## Prompt
Substitute "Identify" for "Describe" in the data, starting with the line with "This screenshot has height=657, width=720." and going on through the line with "center [340, 180].". Return only those lines, with nothing else altered.

__________

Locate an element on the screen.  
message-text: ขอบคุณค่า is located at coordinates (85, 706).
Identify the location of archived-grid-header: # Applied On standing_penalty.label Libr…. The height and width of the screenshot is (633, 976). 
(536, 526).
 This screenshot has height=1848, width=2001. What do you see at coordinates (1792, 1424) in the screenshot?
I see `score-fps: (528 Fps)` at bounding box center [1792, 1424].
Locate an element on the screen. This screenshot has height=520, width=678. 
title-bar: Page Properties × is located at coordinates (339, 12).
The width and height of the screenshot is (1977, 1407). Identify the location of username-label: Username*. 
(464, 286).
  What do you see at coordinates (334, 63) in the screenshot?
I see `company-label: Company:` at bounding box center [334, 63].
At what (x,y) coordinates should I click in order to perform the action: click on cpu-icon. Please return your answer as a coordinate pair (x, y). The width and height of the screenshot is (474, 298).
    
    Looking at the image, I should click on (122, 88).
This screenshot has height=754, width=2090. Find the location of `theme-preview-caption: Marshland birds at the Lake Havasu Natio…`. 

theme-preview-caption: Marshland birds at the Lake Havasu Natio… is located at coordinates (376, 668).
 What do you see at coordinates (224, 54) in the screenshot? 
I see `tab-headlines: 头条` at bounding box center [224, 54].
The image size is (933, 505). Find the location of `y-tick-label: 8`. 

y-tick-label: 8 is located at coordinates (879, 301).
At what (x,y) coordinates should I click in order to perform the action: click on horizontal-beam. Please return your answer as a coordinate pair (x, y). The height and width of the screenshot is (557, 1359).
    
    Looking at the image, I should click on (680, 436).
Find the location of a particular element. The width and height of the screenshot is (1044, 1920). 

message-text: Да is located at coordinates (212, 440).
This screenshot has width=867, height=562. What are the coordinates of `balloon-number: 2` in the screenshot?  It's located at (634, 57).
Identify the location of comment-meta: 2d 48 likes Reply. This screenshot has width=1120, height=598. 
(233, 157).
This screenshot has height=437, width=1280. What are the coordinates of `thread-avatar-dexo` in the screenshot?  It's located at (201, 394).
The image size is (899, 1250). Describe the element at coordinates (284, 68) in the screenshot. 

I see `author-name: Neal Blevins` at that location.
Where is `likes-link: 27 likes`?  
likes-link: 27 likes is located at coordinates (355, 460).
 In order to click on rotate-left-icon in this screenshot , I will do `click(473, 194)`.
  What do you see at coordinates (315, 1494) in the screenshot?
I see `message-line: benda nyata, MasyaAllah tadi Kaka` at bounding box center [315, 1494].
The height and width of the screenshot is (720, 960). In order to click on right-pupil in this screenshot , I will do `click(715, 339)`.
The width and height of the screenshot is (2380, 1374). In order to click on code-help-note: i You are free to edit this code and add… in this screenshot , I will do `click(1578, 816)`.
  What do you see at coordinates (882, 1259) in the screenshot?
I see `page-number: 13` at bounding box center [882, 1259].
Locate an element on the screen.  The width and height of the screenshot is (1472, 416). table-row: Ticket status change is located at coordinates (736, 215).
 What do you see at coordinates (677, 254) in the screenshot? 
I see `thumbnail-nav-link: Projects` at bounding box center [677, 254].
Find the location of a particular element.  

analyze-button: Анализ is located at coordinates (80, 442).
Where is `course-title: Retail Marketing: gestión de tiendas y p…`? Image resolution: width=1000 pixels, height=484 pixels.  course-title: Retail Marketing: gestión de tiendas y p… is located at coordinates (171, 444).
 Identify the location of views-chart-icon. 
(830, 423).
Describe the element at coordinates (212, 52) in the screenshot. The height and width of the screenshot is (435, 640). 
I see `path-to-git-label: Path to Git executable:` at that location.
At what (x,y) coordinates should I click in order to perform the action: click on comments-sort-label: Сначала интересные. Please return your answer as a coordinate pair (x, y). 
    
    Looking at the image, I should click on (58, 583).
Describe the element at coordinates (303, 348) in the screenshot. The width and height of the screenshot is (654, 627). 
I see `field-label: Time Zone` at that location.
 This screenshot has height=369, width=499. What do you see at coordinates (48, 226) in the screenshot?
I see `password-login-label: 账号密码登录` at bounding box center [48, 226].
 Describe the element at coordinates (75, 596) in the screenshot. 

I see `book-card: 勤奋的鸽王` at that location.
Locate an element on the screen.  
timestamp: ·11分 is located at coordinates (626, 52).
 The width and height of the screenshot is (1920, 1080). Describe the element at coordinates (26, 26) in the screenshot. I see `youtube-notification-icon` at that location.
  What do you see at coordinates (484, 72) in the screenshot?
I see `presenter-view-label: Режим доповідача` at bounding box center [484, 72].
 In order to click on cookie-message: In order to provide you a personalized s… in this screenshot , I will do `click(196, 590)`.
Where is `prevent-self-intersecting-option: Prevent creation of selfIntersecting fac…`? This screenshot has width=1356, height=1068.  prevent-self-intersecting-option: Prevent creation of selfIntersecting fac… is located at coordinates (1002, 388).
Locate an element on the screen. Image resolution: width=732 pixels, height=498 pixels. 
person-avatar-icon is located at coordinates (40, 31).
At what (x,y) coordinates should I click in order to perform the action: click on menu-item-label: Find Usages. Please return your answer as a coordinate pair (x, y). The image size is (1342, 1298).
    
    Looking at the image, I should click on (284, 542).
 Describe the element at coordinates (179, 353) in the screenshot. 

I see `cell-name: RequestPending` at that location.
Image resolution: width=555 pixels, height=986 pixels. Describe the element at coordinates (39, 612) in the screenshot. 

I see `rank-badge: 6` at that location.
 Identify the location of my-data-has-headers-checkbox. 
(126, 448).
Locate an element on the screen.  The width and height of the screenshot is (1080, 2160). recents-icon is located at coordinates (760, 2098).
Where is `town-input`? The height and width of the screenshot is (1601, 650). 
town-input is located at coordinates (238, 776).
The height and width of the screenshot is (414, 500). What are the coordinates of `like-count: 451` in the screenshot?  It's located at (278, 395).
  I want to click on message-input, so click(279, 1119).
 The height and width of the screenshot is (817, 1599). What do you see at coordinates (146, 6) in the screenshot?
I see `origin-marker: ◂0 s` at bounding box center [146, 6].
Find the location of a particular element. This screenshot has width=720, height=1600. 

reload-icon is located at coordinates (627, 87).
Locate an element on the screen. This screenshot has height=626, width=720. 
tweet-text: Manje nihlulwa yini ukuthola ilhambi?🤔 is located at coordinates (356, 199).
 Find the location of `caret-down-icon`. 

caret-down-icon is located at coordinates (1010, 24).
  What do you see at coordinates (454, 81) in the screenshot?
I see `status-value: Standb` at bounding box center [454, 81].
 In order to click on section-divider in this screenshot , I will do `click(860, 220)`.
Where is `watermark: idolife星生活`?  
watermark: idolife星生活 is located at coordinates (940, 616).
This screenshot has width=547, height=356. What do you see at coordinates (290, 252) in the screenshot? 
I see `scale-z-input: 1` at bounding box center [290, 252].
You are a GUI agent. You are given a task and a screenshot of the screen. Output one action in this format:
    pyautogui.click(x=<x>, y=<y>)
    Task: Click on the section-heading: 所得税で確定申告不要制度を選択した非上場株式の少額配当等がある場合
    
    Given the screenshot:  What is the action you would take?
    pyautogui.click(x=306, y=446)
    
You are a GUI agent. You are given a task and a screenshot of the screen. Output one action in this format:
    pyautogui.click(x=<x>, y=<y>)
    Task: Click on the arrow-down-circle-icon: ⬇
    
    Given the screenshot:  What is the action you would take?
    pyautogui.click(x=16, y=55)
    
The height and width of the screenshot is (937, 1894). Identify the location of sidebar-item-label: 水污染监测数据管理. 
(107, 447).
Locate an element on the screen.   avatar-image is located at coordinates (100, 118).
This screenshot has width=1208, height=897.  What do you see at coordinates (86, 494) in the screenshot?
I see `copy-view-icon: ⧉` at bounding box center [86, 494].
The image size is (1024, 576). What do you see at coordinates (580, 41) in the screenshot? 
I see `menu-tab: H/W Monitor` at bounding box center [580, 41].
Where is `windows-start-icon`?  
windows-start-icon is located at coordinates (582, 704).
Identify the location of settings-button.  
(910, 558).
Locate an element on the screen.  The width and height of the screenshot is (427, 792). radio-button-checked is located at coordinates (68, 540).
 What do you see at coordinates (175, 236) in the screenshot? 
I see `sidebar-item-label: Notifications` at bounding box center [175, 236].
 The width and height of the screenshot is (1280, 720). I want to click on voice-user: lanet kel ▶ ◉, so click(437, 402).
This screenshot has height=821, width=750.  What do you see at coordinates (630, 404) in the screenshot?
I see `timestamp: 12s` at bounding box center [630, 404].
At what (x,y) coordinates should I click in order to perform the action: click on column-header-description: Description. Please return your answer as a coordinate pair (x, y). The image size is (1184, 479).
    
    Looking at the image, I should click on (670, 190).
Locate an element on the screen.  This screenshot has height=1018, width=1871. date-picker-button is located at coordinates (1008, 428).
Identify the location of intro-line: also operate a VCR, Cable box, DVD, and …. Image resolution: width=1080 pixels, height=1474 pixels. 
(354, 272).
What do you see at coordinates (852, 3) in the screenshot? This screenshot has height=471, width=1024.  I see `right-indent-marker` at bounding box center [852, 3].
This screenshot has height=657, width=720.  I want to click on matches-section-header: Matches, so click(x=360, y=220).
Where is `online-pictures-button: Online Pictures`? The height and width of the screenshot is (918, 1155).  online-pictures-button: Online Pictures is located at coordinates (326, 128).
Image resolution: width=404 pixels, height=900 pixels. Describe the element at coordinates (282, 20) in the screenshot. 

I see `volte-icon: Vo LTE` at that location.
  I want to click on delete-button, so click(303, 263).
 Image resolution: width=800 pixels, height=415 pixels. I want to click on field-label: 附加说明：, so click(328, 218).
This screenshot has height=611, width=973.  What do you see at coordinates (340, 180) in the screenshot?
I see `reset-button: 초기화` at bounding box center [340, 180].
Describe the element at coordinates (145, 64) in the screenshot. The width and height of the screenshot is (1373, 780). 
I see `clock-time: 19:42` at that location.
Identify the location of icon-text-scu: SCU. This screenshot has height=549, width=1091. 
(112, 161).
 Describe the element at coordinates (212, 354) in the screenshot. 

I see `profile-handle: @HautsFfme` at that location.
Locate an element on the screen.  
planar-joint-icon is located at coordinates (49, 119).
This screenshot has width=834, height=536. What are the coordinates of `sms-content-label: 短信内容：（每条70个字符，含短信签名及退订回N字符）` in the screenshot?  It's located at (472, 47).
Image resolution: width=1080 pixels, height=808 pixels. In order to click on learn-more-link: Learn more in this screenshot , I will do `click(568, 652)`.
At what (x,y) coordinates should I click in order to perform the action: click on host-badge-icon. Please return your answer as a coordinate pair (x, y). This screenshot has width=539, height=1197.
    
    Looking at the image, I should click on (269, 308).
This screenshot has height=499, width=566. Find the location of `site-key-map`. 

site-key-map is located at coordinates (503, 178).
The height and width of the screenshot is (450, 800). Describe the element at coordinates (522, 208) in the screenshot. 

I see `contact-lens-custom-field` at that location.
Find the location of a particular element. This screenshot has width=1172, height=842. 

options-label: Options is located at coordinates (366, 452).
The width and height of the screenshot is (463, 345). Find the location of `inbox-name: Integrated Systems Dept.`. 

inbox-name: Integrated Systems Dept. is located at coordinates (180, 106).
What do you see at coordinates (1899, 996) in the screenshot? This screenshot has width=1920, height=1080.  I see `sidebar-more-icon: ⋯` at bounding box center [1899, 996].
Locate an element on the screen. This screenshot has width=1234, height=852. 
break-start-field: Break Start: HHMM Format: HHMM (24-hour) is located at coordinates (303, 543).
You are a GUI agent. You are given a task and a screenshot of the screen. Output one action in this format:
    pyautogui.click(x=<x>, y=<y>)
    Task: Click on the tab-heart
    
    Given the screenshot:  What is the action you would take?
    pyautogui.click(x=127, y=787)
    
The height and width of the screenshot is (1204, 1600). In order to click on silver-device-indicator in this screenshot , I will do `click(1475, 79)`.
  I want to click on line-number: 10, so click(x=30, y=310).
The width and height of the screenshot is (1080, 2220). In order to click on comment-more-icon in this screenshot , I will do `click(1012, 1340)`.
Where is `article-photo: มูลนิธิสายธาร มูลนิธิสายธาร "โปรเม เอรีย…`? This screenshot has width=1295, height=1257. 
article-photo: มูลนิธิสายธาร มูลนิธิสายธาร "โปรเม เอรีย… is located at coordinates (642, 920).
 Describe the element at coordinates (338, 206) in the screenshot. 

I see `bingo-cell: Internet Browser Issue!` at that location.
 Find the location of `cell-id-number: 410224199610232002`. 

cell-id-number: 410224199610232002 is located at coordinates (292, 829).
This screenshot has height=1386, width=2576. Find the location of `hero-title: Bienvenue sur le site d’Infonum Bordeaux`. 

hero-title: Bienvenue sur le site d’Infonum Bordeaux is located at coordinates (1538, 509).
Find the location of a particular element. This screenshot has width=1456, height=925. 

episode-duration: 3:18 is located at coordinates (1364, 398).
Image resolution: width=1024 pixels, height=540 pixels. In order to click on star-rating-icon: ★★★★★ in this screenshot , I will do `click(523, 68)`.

__________

## Written reply
This screenshot has height=657, width=720.  I want to click on matches-section-header: Matches, so click(x=360, y=220).
Where is `online-pictures-button: Online Pictures`? The height and width of the screenshot is (918, 1155).  online-pictures-button: Online Pictures is located at coordinates (326, 128).
Image resolution: width=404 pixels, height=900 pixels. Identify the element at coordinates (282, 20) in the screenshot. 

I see `volte-icon: Vo LTE` at that location.
  I want to click on delete-button, so click(303, 263).
 Image resolution: width=800 pixels, height=415 pixels. I want to click on field-label: 附加说明：, so click(328, 218).
This screenshot has height=611, width=973.  What do you see at coordinates (340, 180) in the screenshot?
I see `reset-button: 초기화` at bounding box center [340, 180].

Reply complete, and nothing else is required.